When Does a Kalman Filter Beat an LSTM ?
Abstract
Faced with the challenges posed by the energy transition, the decentralisation of generation and the growing integration of renewable energy, the energy sector is undergoing a profound transformation. Energy systems must now become more flexible, intelligent and resilient. Concepts such as microgrids, prosumers and local energy exchanges are emerging as innovative solutions, promoting energy self-sufficiency and more efficient resource management. Our work analyses and implements various methods for processing energy data in order to improve the forecasting and optimisation of energy flows. A comparative analysis allows us to identify the most relevant methods based on use cases and system constraints. Short-term energy load forecasting underpins P2P trading decisions in smart microgrids. Whilst the literature favours LSTM-based architectures, their advantage over conventional estimators is rarely quantified using real-world data. Our main conclusion runs counter to intuition: a well-tuned Kalman filter outperforms all LSTM variants by a factor of 4 on the Frobenius norm. We characterise the conditions under which this applies and show that, when LSTM is justified, Kalman pre-processing constitutes a cost-free improvement.
Short Biography
Noria Foukia is currently an Associate Professor at the University of Aplied Sciences and Arts of Western Switzerland.

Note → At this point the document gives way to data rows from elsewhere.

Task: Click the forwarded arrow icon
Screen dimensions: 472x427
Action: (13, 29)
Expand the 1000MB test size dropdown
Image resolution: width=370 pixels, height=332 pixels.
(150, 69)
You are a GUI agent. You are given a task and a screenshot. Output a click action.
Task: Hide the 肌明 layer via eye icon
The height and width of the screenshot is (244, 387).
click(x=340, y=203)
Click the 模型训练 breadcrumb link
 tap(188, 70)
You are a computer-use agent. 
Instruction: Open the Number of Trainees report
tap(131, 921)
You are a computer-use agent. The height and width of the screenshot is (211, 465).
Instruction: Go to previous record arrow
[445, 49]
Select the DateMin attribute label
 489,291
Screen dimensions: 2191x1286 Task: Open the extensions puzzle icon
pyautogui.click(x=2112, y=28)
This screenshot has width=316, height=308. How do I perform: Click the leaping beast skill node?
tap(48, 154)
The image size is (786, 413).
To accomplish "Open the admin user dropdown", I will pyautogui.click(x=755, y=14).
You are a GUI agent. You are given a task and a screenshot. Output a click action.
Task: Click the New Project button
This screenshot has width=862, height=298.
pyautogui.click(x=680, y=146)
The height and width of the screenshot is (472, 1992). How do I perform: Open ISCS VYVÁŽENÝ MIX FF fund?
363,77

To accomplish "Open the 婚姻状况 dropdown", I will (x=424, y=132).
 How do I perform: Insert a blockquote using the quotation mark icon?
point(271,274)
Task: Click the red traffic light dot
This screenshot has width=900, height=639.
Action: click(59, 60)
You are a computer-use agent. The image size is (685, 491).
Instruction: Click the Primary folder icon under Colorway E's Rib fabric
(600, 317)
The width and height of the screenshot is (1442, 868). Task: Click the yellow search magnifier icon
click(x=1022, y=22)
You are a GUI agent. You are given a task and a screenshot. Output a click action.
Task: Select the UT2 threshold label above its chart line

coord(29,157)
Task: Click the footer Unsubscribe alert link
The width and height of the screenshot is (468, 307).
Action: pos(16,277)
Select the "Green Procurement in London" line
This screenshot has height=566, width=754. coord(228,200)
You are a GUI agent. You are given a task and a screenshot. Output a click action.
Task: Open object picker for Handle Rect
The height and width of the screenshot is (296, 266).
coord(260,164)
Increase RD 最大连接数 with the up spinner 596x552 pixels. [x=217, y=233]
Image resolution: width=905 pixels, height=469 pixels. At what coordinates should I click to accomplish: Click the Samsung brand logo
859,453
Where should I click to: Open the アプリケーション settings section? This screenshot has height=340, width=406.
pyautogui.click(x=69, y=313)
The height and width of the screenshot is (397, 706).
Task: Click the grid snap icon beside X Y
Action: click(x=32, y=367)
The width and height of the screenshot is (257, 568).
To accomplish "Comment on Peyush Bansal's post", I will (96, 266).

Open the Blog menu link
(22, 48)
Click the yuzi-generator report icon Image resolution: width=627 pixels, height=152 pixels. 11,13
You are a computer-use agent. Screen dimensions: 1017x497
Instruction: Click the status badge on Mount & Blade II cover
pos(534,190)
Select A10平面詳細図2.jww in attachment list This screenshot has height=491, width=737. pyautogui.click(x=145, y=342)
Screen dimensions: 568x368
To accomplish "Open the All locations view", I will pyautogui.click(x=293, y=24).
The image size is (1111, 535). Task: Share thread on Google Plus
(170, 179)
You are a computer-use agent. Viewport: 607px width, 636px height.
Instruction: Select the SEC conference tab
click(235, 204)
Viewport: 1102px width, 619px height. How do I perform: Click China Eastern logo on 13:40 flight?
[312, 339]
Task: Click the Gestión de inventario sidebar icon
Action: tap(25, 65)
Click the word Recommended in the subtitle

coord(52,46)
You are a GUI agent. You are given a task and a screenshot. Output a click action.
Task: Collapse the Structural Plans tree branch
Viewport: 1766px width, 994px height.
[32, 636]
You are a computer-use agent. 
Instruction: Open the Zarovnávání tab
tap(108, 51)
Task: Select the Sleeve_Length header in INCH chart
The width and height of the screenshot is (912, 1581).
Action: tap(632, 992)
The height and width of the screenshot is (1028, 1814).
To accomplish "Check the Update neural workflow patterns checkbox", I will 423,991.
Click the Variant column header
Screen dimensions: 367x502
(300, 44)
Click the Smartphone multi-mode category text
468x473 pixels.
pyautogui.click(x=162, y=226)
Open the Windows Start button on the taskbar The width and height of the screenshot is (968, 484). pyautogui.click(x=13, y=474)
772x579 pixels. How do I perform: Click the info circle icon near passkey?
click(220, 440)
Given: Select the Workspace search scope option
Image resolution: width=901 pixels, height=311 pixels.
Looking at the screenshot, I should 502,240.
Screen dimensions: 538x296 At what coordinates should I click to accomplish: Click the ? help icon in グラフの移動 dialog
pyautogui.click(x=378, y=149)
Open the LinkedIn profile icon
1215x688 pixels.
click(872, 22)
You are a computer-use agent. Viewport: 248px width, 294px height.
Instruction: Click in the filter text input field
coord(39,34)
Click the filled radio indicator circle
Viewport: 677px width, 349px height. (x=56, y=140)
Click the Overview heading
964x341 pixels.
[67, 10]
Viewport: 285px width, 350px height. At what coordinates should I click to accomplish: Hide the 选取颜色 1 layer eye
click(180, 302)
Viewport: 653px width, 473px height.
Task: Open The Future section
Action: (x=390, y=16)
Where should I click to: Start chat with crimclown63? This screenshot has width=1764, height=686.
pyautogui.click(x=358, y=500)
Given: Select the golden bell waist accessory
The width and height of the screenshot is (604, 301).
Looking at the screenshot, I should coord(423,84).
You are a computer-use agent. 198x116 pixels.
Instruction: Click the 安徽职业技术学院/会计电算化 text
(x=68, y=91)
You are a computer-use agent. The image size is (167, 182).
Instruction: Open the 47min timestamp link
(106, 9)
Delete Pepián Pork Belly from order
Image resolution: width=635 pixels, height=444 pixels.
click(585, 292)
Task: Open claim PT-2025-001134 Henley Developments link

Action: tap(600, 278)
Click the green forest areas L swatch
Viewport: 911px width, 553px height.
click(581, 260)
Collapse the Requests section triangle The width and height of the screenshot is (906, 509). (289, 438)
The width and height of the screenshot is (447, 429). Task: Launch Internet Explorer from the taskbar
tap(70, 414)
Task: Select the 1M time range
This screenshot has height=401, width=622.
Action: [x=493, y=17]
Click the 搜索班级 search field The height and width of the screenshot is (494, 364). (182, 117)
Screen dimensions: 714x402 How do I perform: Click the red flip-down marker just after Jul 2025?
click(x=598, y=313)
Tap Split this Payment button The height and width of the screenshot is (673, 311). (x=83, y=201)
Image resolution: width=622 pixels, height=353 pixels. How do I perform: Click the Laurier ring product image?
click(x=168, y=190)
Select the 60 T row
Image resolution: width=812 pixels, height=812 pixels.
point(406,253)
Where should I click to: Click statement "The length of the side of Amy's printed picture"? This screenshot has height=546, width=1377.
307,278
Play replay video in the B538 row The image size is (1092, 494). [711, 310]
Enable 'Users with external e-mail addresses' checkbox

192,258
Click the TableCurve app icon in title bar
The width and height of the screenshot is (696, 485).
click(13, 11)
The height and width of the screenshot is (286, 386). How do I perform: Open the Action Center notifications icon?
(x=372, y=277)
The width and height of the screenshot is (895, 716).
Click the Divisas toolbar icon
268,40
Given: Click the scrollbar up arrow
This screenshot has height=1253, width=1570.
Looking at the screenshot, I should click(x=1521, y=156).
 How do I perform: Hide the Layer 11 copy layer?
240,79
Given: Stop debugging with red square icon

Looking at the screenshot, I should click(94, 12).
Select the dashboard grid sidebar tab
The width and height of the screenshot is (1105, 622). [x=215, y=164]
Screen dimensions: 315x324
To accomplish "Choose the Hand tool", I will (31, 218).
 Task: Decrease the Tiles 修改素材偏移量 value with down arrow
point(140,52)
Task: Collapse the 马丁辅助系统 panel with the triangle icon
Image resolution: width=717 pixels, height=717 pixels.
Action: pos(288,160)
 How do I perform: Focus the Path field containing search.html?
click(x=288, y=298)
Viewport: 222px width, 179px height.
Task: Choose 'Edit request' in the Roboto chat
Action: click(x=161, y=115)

She holds a Ph.D. in Computer System Security from the University of Geneva, Switzerland, and completed a postdoctoral fellowship at the Information Sciences Institute (ISI), University of Southern California (USC), Los Angeles, USA. Her academic background also includes advanced degrees in Computer Science, Applied Mathematics, and Pure Mathematics from leading French universities : Lyon I-Claude Bernard and Ecole Normale Supérieure de Lyon (France). Her research focuses on cryptography, network security, and cybersecurity including machine learning-based predictive systems. She has extensive experience in intrusion detection and response systems, as well as trust, reputation, and privacy management in collaborative and distributed environments. Her work has been applied to a wide range of domains, including e-commerce, Grid computing, ad hoc network and wireless sensor networks. She is particularly interested in developing secure, intelligent, and privacy-preserving solutions for complex distributed systems. More recently, her work has expanded to AI-driven cybersecurity, privacy-preserving machine learning, federated learning, explainable artificial intelligence (XAI), intelligent transportation systems, and secure data-sharing platforms.